Born September 29, 1896
Cleveland, Ohio
Died June 18, 1961 (aged 64)
Chagrin Falls, Cuyahoga County, Ohio
Resting place Knollwood Cemetery in Mayfield Heights in Cuyahoga County
Nationality Czech-American
Political party Republican
Spouse(s) Clara Edna Eckhardt Bender (married 1920-1961, his death)
Children Barbara B. Stevenson

Virginia B. Bartlett

Alma mater West Commerce High School in Cleveland
Religion Methodist

George Harrison Bender (September 29, 1896 – June 18, 1961) was a Republican politician from his native Cleveland, Ohio. He served in the United States House of Representatives from 1939 to 1949 and 1951 to 1954, the last term in the former District 23. He was a United States Senator from 1954 to 1957 but lost the 1956 general election to maverick Democrat Frank Lausche.[1][2]

Background

Of Czech descent, Bender was the son of Joseph Bender, an employee of General Electric, and the former Anna Šírová (1866-1933). He graduated in 1914 from West Commerce High School in Cleveland.[3]

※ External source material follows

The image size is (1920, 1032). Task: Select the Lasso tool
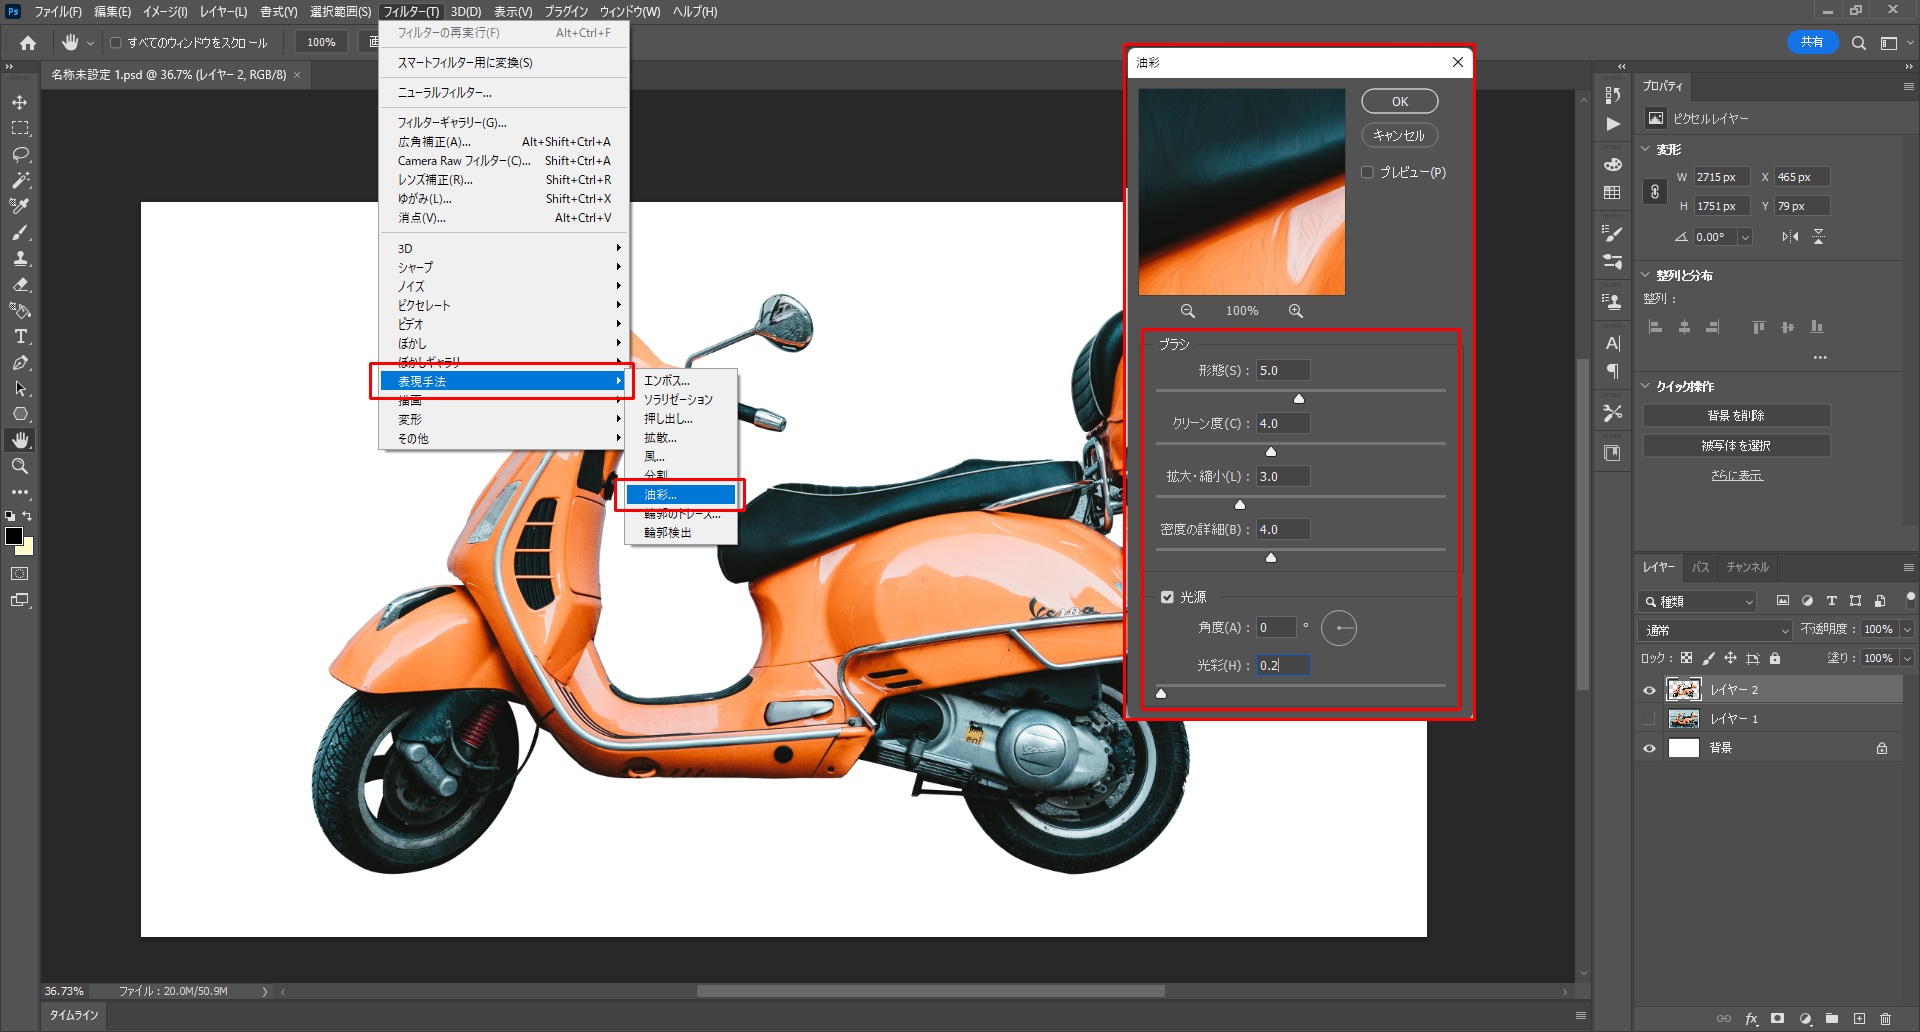coord(20,155)
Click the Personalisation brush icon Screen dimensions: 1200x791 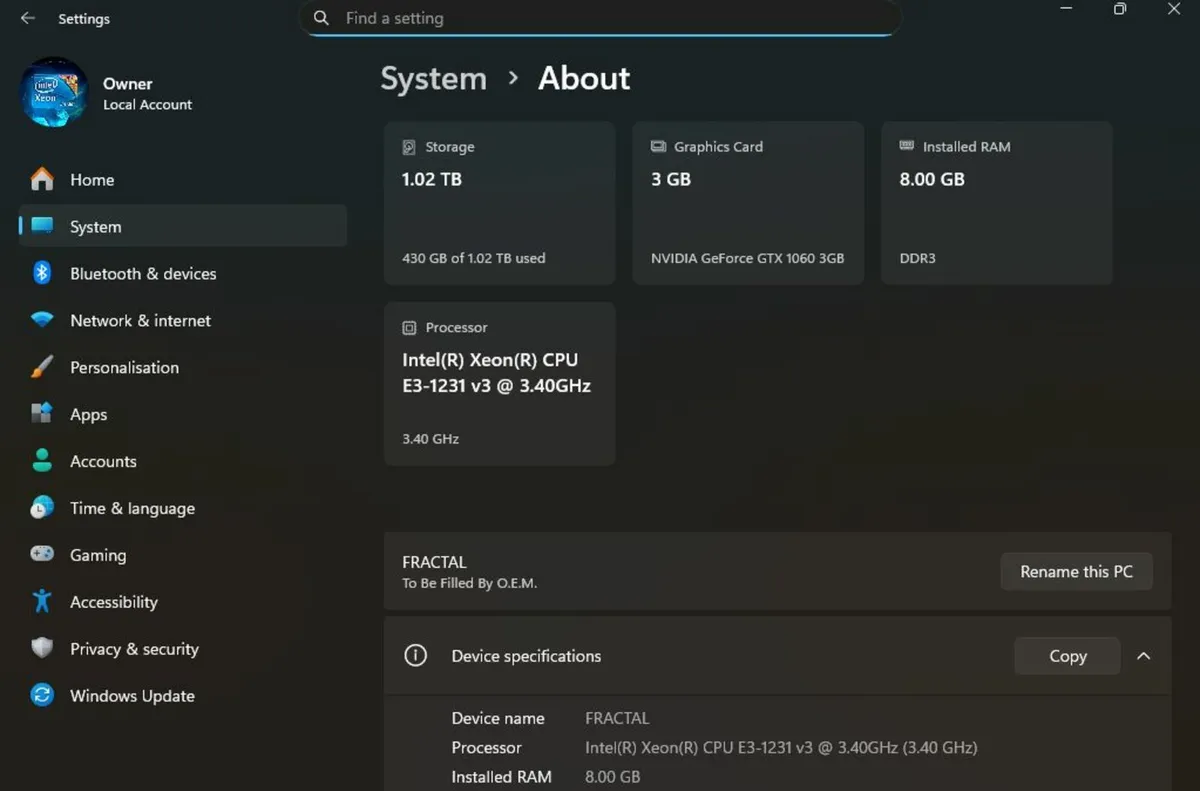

As a fifteen-year-old, he developed political awareness and collected in 1912 ten thousand signatures on a petition urging former president Theodore Roosevelt to seek a third term as president; this was several decades prior to adoption of the Twenty-Second Amendment to the United States Constitution, which bars a president for more than two elected terms but permits another two years of a nonelected term. Bender personally presented the petition to Roosevelt, who replied in kind with news that he would indeed challenge an Ohioan, incumbent William Howard Taft, who was seeking a second term. Taft won the nomination despite losing all six of the then presidential primaries. In the general election, Roosevelt and Taft both lost the general election to Woodrow Wilson, but had they been united, they would have defeated Wilson, then the Democratic governor of New Jersey. Though he was briefly a member of the Progressive Party, Bender began to campaign for Republicans thereafter.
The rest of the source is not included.